Folks who visit here or meet me for the first time are rather surprised at the blond hair and green eyes, because they mistakenly preconceive that a woman way down in coastal Louisiana who writes about life in the Louisiana wetlands must surely be Cajun. Well, I’m not, but please let me take this opportunity to clear that up for our newbies and inquiring minds.
I am clearly what I dubbed a European-American several years back. Both my parents are of white Anglo-Saxon Protestant descent. I’ve been married to a Native American, Houma Indian, for thirty-one years and have raised five children, all from this union.
My husband, The Captain, will tell you in a heartbeat that he is NOT a Cajun. Cajuns, short for Acadians, were French people exiled from Acadiana in Nova Scotia, many of whom ended up down here. (I don’t need to give you a history lesson, because you can find that history anywhere online.) Rather, The Captain’s people (Houma Indians) were already settled in these parts and took the Acadians in, taught them how to hunt, trap, fish, and catch shrimp and oysters in order to survive. It wasn’t long before they intermarried, and the Houmas picked up their language. (I’m not sure why the reverse isn’t true.)

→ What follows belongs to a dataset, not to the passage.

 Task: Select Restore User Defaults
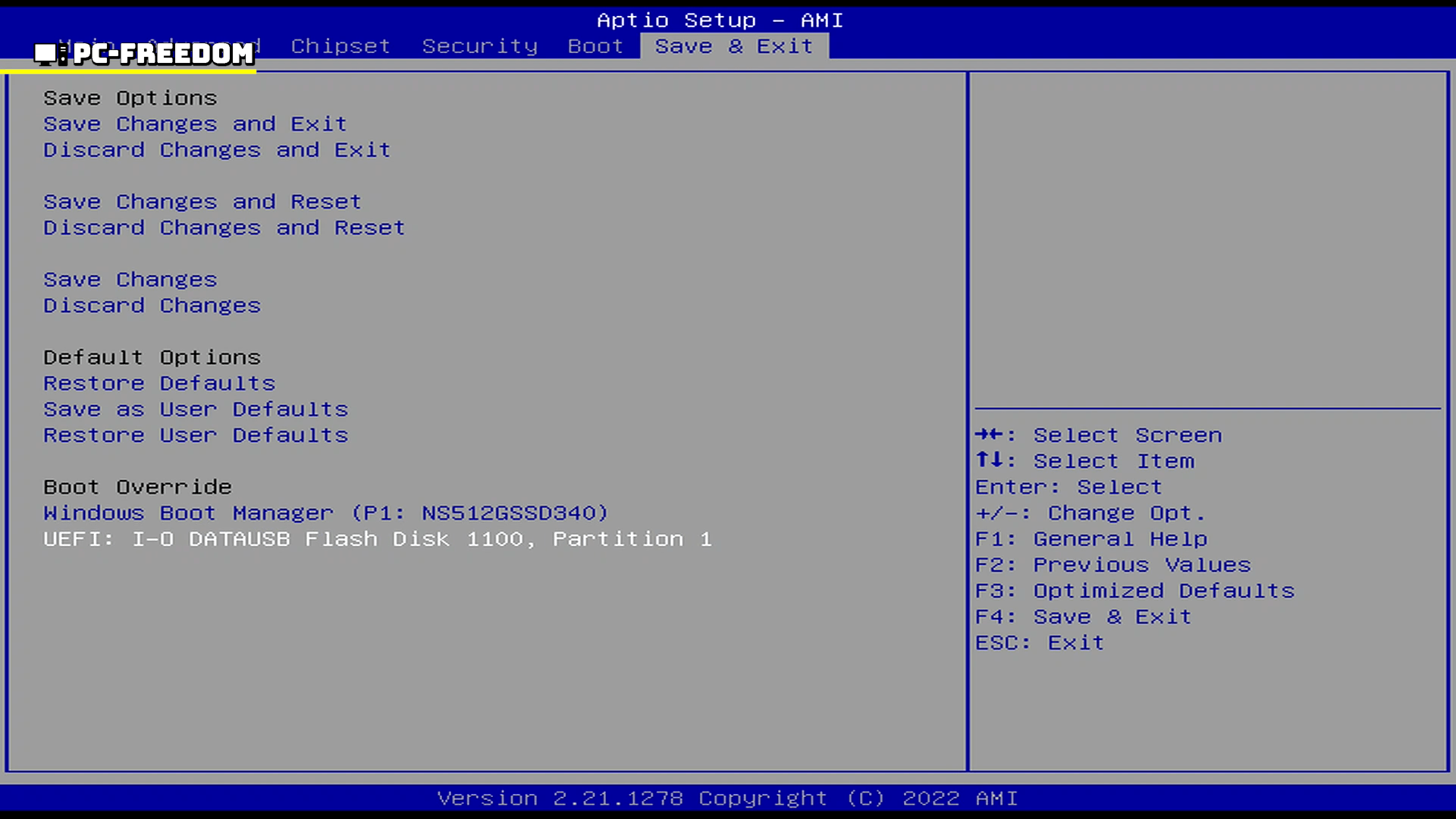point(196,435)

The French spoken by the south Louisiana Native Americans has Indian words mixed in, making it slightly different from the French spoken west of here, like in Lafayette, for example. That is what we call Cajun French, or Prairie French. For many years, the bayou French was not a written language because the Houmas could neither read nor write.
Lest you think I’m a fraud and a fake, maybe I should list my credentials that make me a true bayou woman. I’ve lived on the bayou over half my life. I’ve worked in the oil field (literally and not just in an office), I’ve worked on offshore crew boats in the Gulf, I’ve worked on a shrimp boat, I can cook all the traditional bayou dishes, I’ve owned quite a few boats, I fish and take my boys duck hunting until they are old enough to go on their own, I clean fish, break shrimp heads, pick crabs, pluck ducks, shuck oysters and eat them raw. I live on the bayou and cannot imagine waking up and not being able to look out at the water and see which way the tide is rolling.

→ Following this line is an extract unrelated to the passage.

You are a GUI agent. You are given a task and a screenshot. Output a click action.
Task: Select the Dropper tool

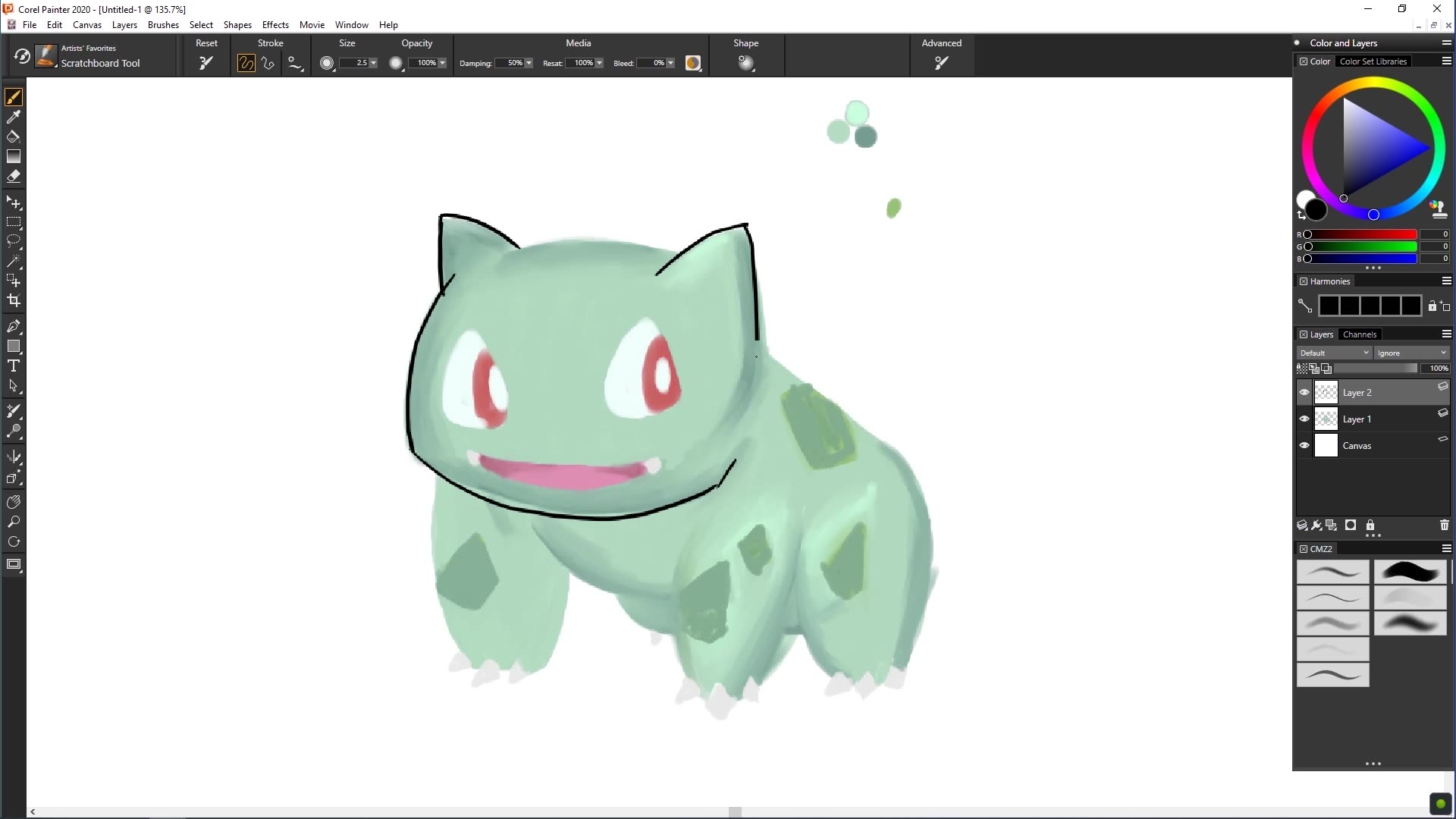14,118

What really makes me a genuine bayou woman, though, is my love for the people and their culture. While it’s true that I will always be that city girl from up north (Bossier City) to the native bayou people, there is no doubt in my mind that the bayou is where I’m supposed to be and where I was to have been all these years. That may change one day out of necessity due to family dynamics, but no matter where life takes me, my heart will always be “down da bayou”.
So what in the world does all this have to do with Madame Grands Doigts (or Lady Long Fingers)? Well, I’ll tell you. Capt. John Swallow sent me an email about their upcoming NOLA Pyrate Week and in it he asked me if the Madame was going to pass by our house. Not having any clue who she was, I immediately went to GOOGLE to find out.
Over in the Cajun prairie around Lafayette, Carencro, and Ville Platte, there are several different versions of the folklore of Madame Grands Doigts; but the one I like best, and the one I assume Capt. Swallow referred to is this one:
If you have been a good little boy or girl, Madame Grands Doigts visits your house on New Year’s Eve, and using her long fingers, places little treasures in your stocking that you left hanging from Christmas. The gifts would be things like a shiny red apple, a juicy navel orange, a banana or some nuts.
It’s a quaint tradition, and there are still folks today who carry on that tradition for their children and grand children, and I think it’s charming. It blows my mind that places where this folklore is recognized and celebrated are only a ninety-minute drive from here, yet I’d never heard of it before.
There is one very simple explanation:
This is Cajun folklore, and I am NOT a Cajun. I am a BAYOU WOMAN, and that’s why Madame Grands Doigts will not be stopping at our house tonight!
As we reflect on all the blessings and perils of 2012 and fret over all the pounds we gained from too much holiday fare, I pray that 2013 will be a peaceful year in your home, in our nation, and the world. I hope your new year is worry free and full of possibilities for the positive.
Now, tell me this: What are you cooking New Year’s Day?
Bring on those traditions!
I want to ring in the new year with a CONTEST: The first person who grew up with this tradition and leaves a comment sharing a story about that tradition with us, will receive an 8 x 10 color photograph, suitable for framing from the BW photo library.